Wisconsin won’t have a winter 2021 wolf hunt
The Wisconsin Natural Resources Board heard more than four hours of testimony Friday on the state’s wolf hunting season… or lack of one this winter.
Tyler Wenzloff with Wisconsin Farm Bureau asked the board for immediate DNR action establishing a wolf season yet this winter. “This is the same request we made to the agency with a coalition of other state agriculture groups back in October of 2020. We remain confused as to why the department has not moved more quickly to institute a season when it became clear the wolf was to be removed from the federal Endangered Species List.”
Wenzloff told the board DNR already has the guidelines and statutes needed. “It is the opinion of the Wisconsin Farm Bureau that the department has clear instructions within statutes in how to implement a wolf hunting season yet this winter. 2011 Wisconsin Act 169 and subsequent 2019 Wisconsin Act 285 lays out the steps necessary to implement a wolf hunting season.”
Adrian Wydeven with the Timber Wolf Alliance is a former wildlife biologist with the DNR, and he opposes rushing into a wolf hunting season. “The Timber Wolf Alliance believes any wolf harvest should be based on sound science, be done in a representative and open fact process, and be sensitive to cultural concerns including those of Native Americans.”
Deputy DNR Secretary Todd Ambs told the board the wolf hunting issue is not an emergency and requires no action by the board. “Our livestock depredation program in partnership with USDA wildlife services is now fully operational including lethal wolf management options. In addition, there are ample authorities in statute and administrative code to allow people to take action to address wolves that are in the act of killing, wounding or biting a domestic animal including livestock or pets.”

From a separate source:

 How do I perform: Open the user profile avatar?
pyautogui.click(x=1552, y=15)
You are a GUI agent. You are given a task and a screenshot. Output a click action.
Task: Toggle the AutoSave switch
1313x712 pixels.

The Natural Resources Board voted 4-3 against an immediate wolf hunt with Chairman Dr. Fred Prehn casting the deciding vote. Prehn says he wants the earlier hunt, but cannot support something that might be a violation of treaty rights since the DNR did not consult with tribes in a timely fashion and did not put the wolf committee back together yet. Prien says, “To say they (WI DNR) dragged their feet is an understatement.”
The wolf was officially removed from the endangered species list January 4th after the U.S. Fish and Wildlife Service made its preliminary announcement last year that it would turn management back to the states.